Objective ::
Transcribe every item below word for word, with no changes.

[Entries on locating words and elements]
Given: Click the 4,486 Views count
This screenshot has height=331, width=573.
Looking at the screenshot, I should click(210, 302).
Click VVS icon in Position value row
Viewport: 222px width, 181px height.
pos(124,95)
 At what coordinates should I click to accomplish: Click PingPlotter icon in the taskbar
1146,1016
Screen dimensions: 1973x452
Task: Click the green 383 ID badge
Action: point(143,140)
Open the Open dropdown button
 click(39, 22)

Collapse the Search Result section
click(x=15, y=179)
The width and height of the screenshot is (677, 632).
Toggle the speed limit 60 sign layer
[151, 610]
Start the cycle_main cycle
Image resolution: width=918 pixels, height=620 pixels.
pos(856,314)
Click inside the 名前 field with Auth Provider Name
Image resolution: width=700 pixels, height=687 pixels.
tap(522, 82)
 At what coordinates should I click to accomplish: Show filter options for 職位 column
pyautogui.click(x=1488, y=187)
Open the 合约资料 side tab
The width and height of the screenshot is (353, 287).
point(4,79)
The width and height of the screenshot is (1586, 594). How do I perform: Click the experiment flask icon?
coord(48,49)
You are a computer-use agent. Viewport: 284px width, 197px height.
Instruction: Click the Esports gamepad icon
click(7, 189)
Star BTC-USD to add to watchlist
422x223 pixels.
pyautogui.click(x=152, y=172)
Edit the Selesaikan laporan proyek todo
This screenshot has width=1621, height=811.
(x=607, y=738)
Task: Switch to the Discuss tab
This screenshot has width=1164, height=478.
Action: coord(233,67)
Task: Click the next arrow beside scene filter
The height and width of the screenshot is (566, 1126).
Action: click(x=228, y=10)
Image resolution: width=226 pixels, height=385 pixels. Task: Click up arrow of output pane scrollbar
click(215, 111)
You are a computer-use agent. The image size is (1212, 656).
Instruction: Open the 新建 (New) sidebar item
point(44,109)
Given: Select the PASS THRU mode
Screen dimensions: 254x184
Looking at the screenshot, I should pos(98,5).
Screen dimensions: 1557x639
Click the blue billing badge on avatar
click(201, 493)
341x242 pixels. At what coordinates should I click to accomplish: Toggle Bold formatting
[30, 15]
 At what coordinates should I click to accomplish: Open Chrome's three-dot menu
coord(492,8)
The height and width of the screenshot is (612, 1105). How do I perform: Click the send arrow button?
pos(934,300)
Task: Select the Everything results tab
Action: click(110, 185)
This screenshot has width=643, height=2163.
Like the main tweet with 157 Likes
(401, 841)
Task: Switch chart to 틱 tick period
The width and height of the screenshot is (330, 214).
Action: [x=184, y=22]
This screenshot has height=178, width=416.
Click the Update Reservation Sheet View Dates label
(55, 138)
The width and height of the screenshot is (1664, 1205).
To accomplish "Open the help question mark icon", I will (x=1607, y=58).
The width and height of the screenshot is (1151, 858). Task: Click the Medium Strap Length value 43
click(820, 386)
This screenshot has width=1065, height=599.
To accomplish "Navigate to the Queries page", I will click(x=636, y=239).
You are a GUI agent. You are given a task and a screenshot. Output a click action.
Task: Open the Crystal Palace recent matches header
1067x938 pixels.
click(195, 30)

Result for this task ::
Given: Click the 4,486 Views count
This screenshot has height=331, width=573.
Looking at the screenshot, I should click(210, 302).
Click VVS icon in Position value row
Viewport: 222px width, 181px height.
pos(124,95)
 At what coordinates should I click to accomplish: Click PingPlotter icon in the taskbar
1146,1016
Screen dimensions: 1973x452
Task: Click the green 383 ID badge
Action: point(143,140)
Open the Open dropdown button
 click(39, 22)

Collapse the Search Result section
click(x=15, y=179)
The width and height of the screenshot is (677, 632).
Toggle the speed limit 60 sign layer
[151, 610]
Start the cycle_main cycle
Image resolution: width=918 pixels, height=620 pixels.
pos(856,314)
Click inside the 名前 field with Auth Provider Name
Image resolution: width=700 pixels, height=687 pixels.
tap(522, 82)
 At what coordinates should I click to accomplish: Show filter options for 職位 column
pyautogui.click(x=1488, y=187)
Open the 合约资料 side tab
The width and height of the screenshot is (353, 287).
point(4,79)
The width and height of the screenshot is (1586, 594). How do I perform: Click the experiment flask icon?
coord(48,49)
You are a computer-use agent. Viewport: 284px width, 197px height.
Instruction: Click the Esports gamepad icon
click(7, 189)
Star BTC-USD to add to watchlist
422x223 pixels.
pyautogui.click(x=152, y=172)
Edit the Selesaikan laporan proyek todo
This screenshot has width=1621, height=811.
(x=607, y=738)
Task: Switch to the Discuss tab
This screenshot has width=1164, height=478.
Action: coord(233,67)
Task: Click the next arrow beside scene filter
The height and width of the screenshot is (566, 1126).
Action: click(x=228, y=10)
Image resolution: width=226 pixels, height=385 pixels. Task: Click up arrow of output pane scrollbar
click(215, 111)
You are a computer-use agent. The image size is (1212, 656).
Instruction: Open the 新建 (New) sidebar item
point(44,109)
Given: Select the PASS THRU mode
Screen dimensions: 254x184
Looking at the screenshot, I should pos(98,5).
Screen dimensions: 1557x639
Click the blue billing badge on avatar
click(201, 493)
341x242 pixels. At what coordinates should I click to accomplish: Toggle Bold formatting
[30, 15]
 At what coordinates should I click to accomplish: Open Chrome's three-dot menu
coord(492,8)
The height and width of the screenshot is (612, 1105). How do I perform: Click the send arrow button?
pos(934,300)
Task: Select the Everything results tab
Action: click(110, 185)
This screenshot has width=643, height=2163.
Like the main tweet with 157 Likes
(401, 841)
Task: Switch chart to 틱 tick period
The width and height of the screenshot is (330, 214).
Action: [x=184, y=22]
This screenshot has height=178, width=416.
Click the Update Reservation Sheet View Dates label
(55, 138)
The width and height of the screenshot is (1664, 1205).
To accomplish "Open the help question mark icon", I will (x=1607, y=58).
The width and height of the screenshot is (1151, 858). Task: Click the Medium Strap Length value 43
click(820, 386)
This screenshot has width=1065, height=599.
To accomplish "Navigate to the Queries page", I will click(x=636, y=239).
You are a GUI agent. You are given a task and a screenshot. Output a click action.
Task: Open the Crystal Palace recent matches header
1067x938 pixels.
click(195, 30)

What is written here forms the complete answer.